Source data =
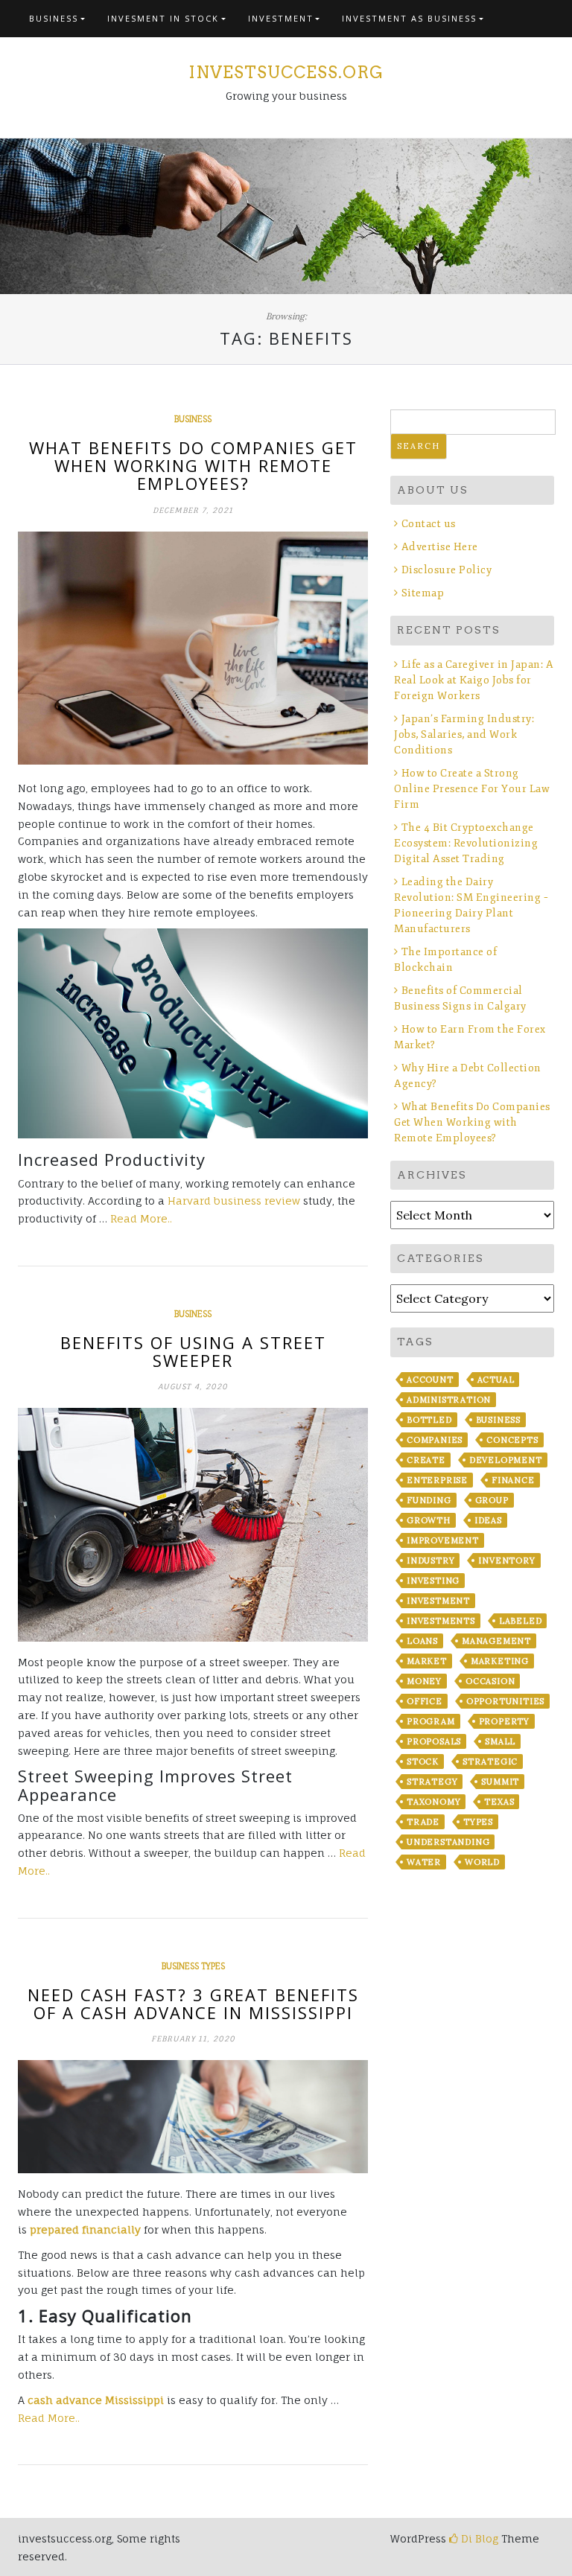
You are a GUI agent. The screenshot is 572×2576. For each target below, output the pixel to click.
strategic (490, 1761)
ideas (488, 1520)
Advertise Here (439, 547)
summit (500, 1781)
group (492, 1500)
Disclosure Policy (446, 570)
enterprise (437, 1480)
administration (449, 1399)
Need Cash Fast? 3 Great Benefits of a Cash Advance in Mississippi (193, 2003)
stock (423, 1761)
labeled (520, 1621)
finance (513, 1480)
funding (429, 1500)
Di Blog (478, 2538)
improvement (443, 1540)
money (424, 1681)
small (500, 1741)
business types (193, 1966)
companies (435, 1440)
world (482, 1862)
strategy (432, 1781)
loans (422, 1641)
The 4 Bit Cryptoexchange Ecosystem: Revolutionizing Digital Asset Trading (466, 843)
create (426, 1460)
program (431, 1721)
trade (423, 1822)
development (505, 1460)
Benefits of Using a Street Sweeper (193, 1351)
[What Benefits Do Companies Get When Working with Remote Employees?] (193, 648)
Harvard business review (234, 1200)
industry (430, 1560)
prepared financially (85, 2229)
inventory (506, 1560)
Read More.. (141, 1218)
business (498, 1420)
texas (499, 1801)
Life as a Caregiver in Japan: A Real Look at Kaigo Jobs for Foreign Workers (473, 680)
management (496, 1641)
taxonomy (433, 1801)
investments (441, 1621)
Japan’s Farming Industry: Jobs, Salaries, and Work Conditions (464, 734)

Problem details = If a line in the records has the word "Benefits", copy that line.

Task output =
Need Cash Fast? 3 Great Benefits of a Cash Advance in Mississippi (193, 2003)
Benefits of Using a Street Sweeper (193, 1351)
[What Benefits Do Companies Get When Working with Remote Employees?] (193, 648)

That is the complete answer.